[Assignment] Leave out every picture, and return exactly the lines from the line containing "Given: Click the 낚시 필수품 green badge" through the end of the records below, both inclusive.

(Collected data entries)
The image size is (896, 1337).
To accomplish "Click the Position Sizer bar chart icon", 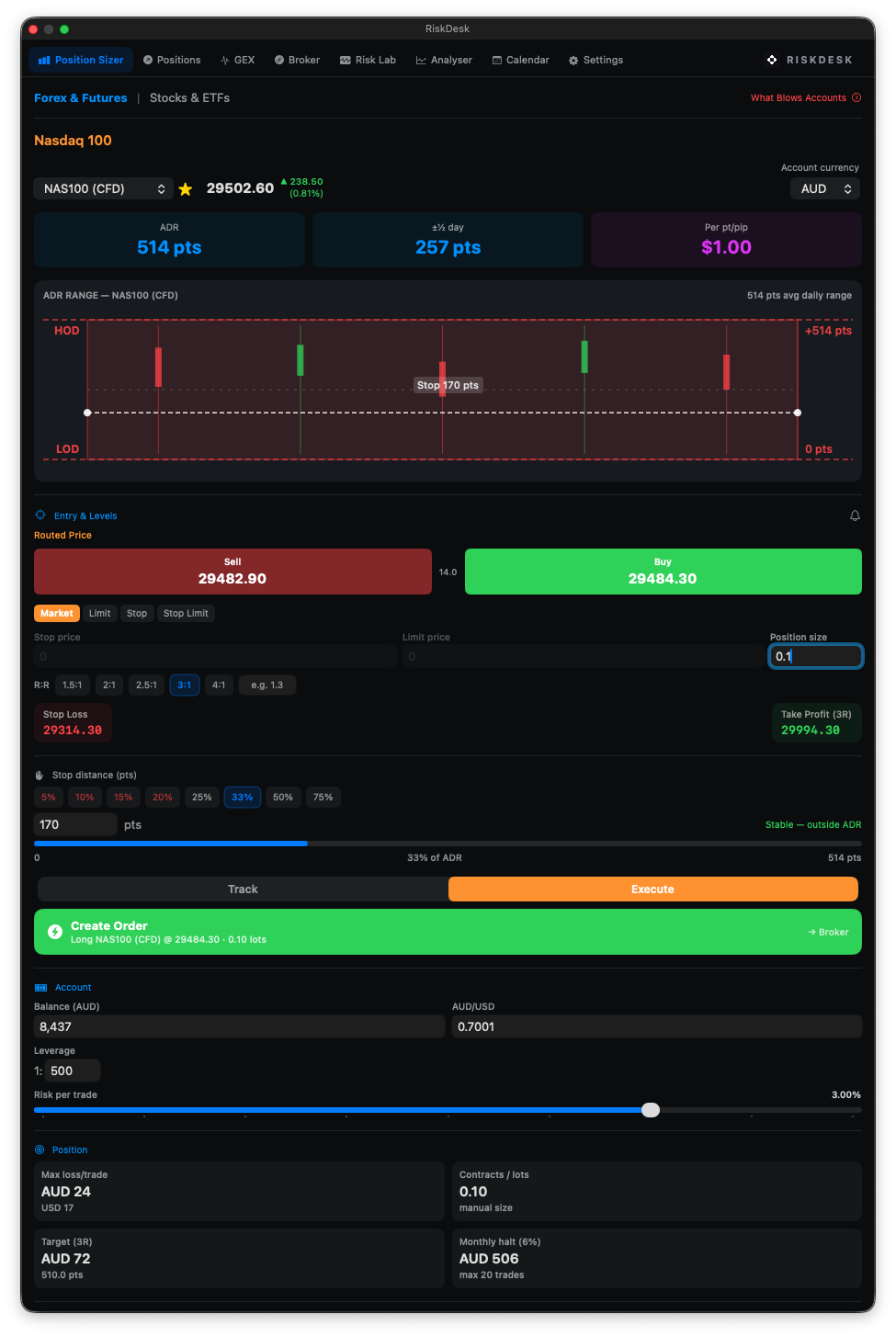I will pyautogui.click(x=44, y=61).
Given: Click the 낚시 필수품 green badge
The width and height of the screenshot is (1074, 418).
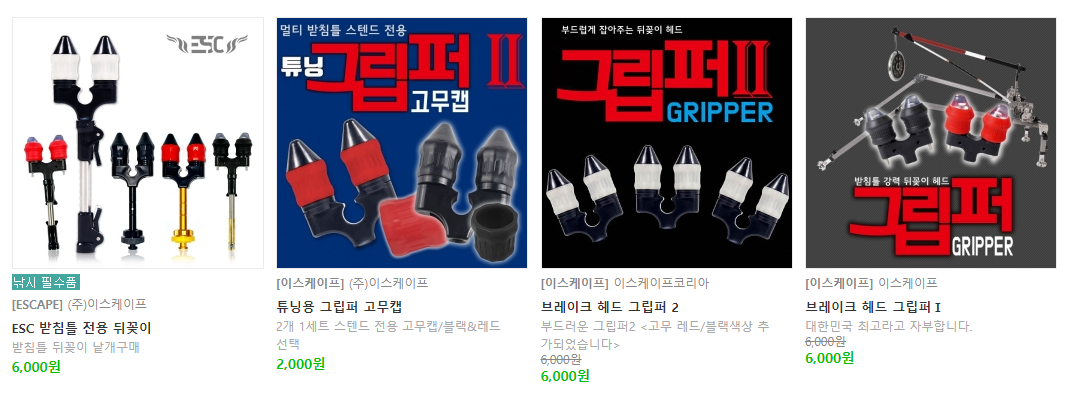Looking at the screenshot, I should click(x=46, y=282).
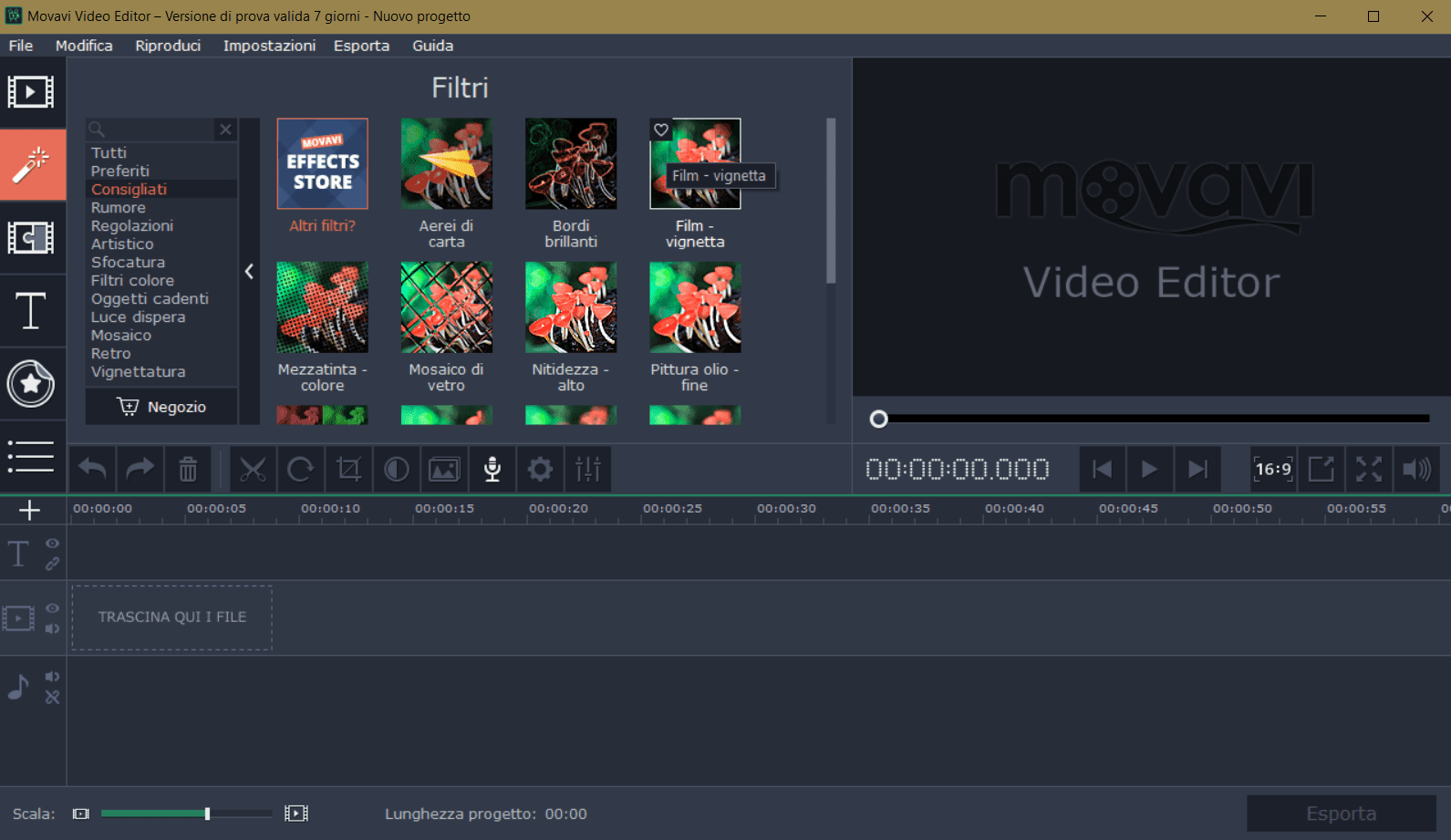Add a new track with plus button
This screenshot has height=840, width=1451.
(x=30, y=511)
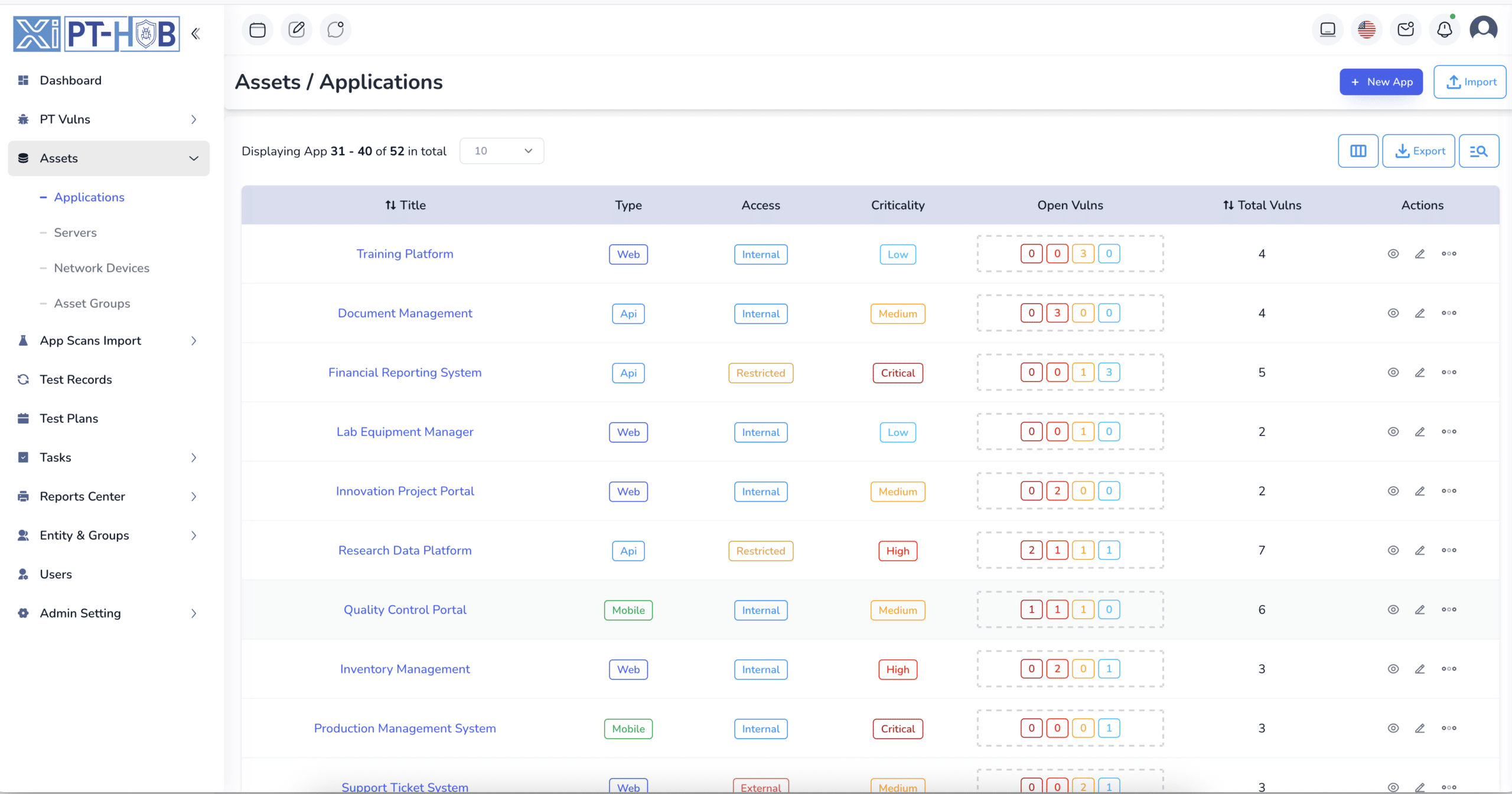Open the page size dropdown showing 10

coord(502,151)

[Response to this task]
Given: Click the 낚시 필수품 green badge
The width and height of the screenshot is (1074, 418).
Looking at the screenshot, I should click(x=46, y=282).
Add a new track with plus button
This screenshot has height=840, width=1451.
(x=30, y=511)
Open the page size dropdown showing 10

coord(502,151)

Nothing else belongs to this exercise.